Итак, ему примерно четыре тысячи лет (взята максимальная цифра). Он родился в области, ныне называемой Трансильванией, и принадлежит к одному из протоэтрусских племен, в каковом всех детей, рождавшихся на зимнем изломе года (реальный Сен-Жермен в разговоре с Людовиком XV объявил датой своего рождения 24 декабря), превращали в вампиров посредством череды специальных обрядов, но, прежде чем умереть и переродиться, герой моих книг попадает в рабство. Некоторая информация о том проскальзывает в романе «Дорога затмения» — четвертом из цикла.

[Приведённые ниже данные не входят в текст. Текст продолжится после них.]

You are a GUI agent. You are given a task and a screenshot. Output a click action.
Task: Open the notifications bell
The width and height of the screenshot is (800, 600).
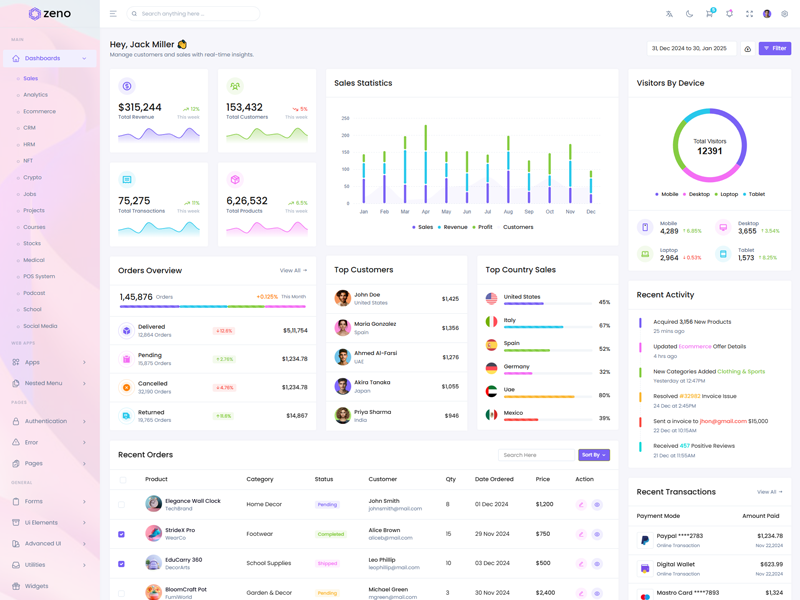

Его этрусское происхождение не совсем причуда с моей стороны. Те, кто видел этрусские саркофаги, знают, что этот народ несколько необычно представлял себе загробную жизнь. Вместо того чтобы тихо-мирно полеживать на спине, мертвецы-этруски ведут себя очень активно: едят, пьют, играют, занимаются сексом. Поскольку в современной академической мысли среди прочих бытует мнение, что прародиной первых этрусков были Карпаты, я не смогла против них устоять: уж очень удачно все тут сходилось.

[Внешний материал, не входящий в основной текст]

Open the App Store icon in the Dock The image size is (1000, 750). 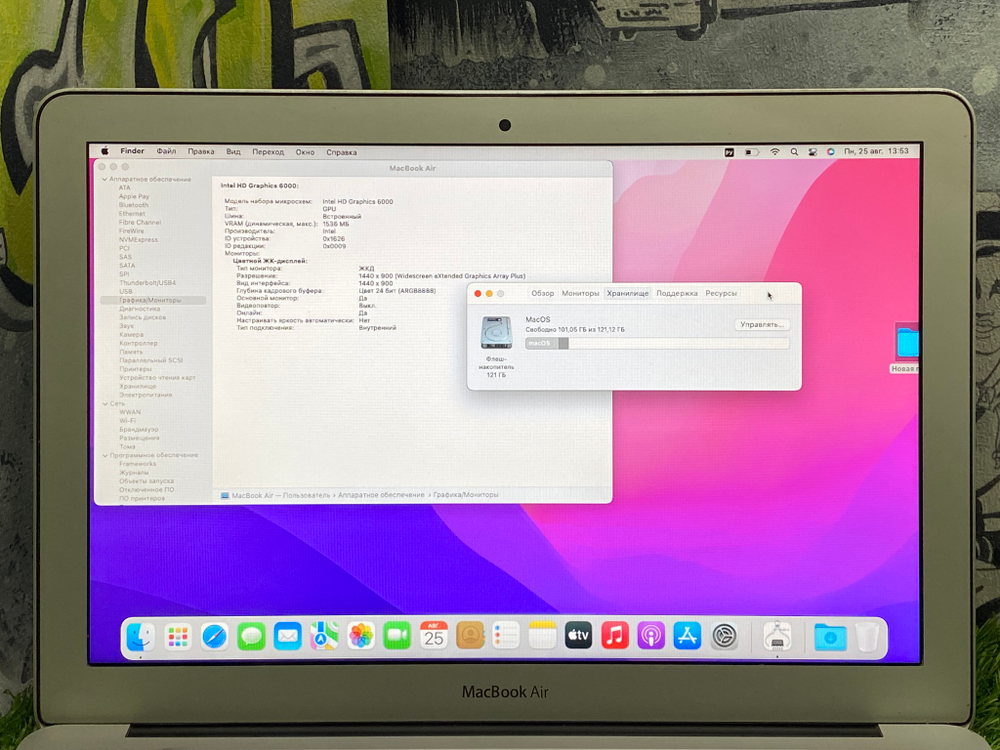(688, 634)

Если вы захотите самостоятельно исследовать феномен Сен-Жермена, вот список книг, которые могут вам пригодиться:

Жак Казанова де Сенгальт. «Мемуары».

А. Кокрен. «Алхимия, открытая заново».

Изабель Купер-Окли. «Граф Сен-Жермен».

Графиня де Жанли. «Мемуары».

Барон фон Гляйхен. «Мемуары».

«Poemes philosophiques sur I'homme».

Словарь Грува «О музыке и музыкантах».

Что до музыкальных опусов Сен-Жермена, то в США их, пожалуй, и не найти, но тем, кто все же захочет попробовать, даю некоторые названия:

«Musique Raisonee».

«Шесть сонат для двух скрипок, контрабаса, клавесина или виолончели».

«Семь соло для скрипки».

Надеюсь, граф Сен-Жермен, кем бы он ни был, счел бы забавной мою весьма и весьма небеспристрастную интерпретацию его образа. Да и почему бы тому, кто с превеликой охотой водил современников за нос, не добавить к списку своих ошеломляющих свойств еще одну сногсшибательную черту? Граф подарил мне шесть изумительных лет напряженной работы, а я ему — способ не хуже других упрочить миф о своем самозваном бессмертии.

Итак, граф Сен-Жермен…

Считаю за честь удовольствие быть с ним знакомой.